The Infectious Disease Society of America has developed clinical practice guidelines for the diagnosis and management of encephalitis which highlight the importance of epidemiology and risk factor assessment.[1] This approach requires the clinician to examine potential clues and to go beyond initial associationsfor instance, not simply linking horseback riding to horse‐associated pathogens, but interpreting horseback riding as a proxy for outdoor exposure, which places her at risk for contact with mosquitos, which transmit West Nile virus or eastern equine encephalitis. Similarly, ingestion of raw milk, which is typically linked to Listeria monocytogenes, Brucella, and other pathogens prompted the infectious disease consultant to think more broadly and include livestock (cow)‐associated pathogens including C. burnetii.

Although involvement of the CNS is common in chronic Q fever endocarditis due to septic embolism, neurologic involvement in acute Q fever varies in prevalence (range of 1.7%22%).[2, 3, 4] The 3 major neurological syndromes of acute Q fever are (1) meningoencephalitis or encephalitis, (2) lymphocytic meningitis, and (3) peripheral neuropathy (myelitis, polyradiculoneuritis, or peripheral neuritis). CSF analysis usually shows mild pleocytosis with a predominance of lymphocytic cells; CSF protein elevation is variable, and glucose is usually normal. Neuroradiologic examination is usually normal, and there are no pathognomonic imaging abnormalities for Q fever meningoencephalitis.[2, 3] The mechanism by which C. burnetii causes neurologic injury and dysfunction is unknown.

● THE TASK: Repeat the part of the passage on encephalitis and Q fever from "Although involvement of" up to and including "dysfunction is unknown.". The records have no connection to the passage on encephalitis and Q fever.

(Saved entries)

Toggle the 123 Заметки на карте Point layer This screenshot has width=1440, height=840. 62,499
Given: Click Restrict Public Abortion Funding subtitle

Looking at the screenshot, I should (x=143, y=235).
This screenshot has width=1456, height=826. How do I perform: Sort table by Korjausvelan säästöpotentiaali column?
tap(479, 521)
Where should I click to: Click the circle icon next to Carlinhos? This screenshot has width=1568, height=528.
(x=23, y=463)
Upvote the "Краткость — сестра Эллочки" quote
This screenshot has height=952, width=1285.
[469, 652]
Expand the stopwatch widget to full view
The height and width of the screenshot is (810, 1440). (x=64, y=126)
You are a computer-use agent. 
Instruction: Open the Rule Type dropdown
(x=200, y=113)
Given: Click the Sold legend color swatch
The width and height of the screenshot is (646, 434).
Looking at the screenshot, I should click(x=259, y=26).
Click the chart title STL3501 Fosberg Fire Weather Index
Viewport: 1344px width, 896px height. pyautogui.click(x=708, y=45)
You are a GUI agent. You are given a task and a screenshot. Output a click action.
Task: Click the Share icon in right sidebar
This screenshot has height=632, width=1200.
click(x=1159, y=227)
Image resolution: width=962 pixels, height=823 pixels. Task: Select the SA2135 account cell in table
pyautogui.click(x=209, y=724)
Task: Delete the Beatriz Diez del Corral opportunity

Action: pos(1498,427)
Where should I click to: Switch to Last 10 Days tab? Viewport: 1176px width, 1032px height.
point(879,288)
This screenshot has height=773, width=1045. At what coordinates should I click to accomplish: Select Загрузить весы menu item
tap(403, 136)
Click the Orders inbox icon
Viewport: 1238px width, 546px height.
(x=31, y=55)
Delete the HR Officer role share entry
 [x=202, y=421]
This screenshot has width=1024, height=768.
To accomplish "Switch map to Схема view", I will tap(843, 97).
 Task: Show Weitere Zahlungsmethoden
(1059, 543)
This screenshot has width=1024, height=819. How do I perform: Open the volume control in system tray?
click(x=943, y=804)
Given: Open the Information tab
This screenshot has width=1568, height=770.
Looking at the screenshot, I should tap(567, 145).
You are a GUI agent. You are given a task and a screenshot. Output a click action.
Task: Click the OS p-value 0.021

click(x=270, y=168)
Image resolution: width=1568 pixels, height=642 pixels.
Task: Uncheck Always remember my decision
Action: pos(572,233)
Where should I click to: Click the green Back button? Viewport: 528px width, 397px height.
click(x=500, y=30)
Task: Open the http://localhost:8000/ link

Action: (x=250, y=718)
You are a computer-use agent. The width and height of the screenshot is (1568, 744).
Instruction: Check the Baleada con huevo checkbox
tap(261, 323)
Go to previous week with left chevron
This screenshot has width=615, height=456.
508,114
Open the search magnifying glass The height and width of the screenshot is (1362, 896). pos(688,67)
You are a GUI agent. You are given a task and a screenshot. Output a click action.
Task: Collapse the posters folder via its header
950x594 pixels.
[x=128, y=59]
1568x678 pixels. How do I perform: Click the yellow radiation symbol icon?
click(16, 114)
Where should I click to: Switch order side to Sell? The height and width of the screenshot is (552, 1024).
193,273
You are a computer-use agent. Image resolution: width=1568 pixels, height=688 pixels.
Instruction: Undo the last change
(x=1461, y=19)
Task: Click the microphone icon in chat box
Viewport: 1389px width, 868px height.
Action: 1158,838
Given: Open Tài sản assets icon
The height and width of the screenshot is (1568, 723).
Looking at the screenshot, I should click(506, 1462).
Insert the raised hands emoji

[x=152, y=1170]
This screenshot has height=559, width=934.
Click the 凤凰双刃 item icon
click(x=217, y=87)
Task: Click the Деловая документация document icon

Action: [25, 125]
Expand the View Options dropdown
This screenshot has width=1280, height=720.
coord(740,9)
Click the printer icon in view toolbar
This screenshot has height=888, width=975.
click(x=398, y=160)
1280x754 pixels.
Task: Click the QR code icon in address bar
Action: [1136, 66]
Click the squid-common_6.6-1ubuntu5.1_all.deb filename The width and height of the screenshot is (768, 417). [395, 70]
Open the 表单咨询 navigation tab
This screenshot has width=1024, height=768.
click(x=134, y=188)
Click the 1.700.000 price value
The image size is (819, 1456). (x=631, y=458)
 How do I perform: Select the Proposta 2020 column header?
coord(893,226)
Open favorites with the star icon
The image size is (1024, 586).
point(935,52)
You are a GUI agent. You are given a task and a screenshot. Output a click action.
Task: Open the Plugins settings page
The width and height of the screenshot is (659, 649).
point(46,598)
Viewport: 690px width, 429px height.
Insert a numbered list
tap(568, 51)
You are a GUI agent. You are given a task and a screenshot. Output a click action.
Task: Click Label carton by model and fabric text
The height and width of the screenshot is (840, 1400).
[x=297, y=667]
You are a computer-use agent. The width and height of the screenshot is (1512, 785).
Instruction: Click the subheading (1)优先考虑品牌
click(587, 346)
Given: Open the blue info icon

● FINISHED EXERCISE:
Although involvement of the CNS is common in chronic Q fever endocarditis due to septic embolism, neurologic involvement in acute Q fever varies in prevalence (range of 1.7%22%).[2, 3, 4] The 3 major neurological syndromes of acute Q fever are (1) meningoencephalitis or encephalitis, (2) lymphocytic meningitis, and (3) peripheral neuropathy (myelitis, polyradiculoneuritis, or peripheral neuritis). CSF analysis usually shows mild pleocytosis with a predominance of lymphocytic cells; CSF protein elevation is variable, and glucose is usually normal. Neuroradiologic examination is usually normal, and there are no pathognomonic imaging abnormalities for Q fever meningoencephalitis.[2, 3] The mechanism by which C. burnetii causes neurologic injury and dysfunction is unknown.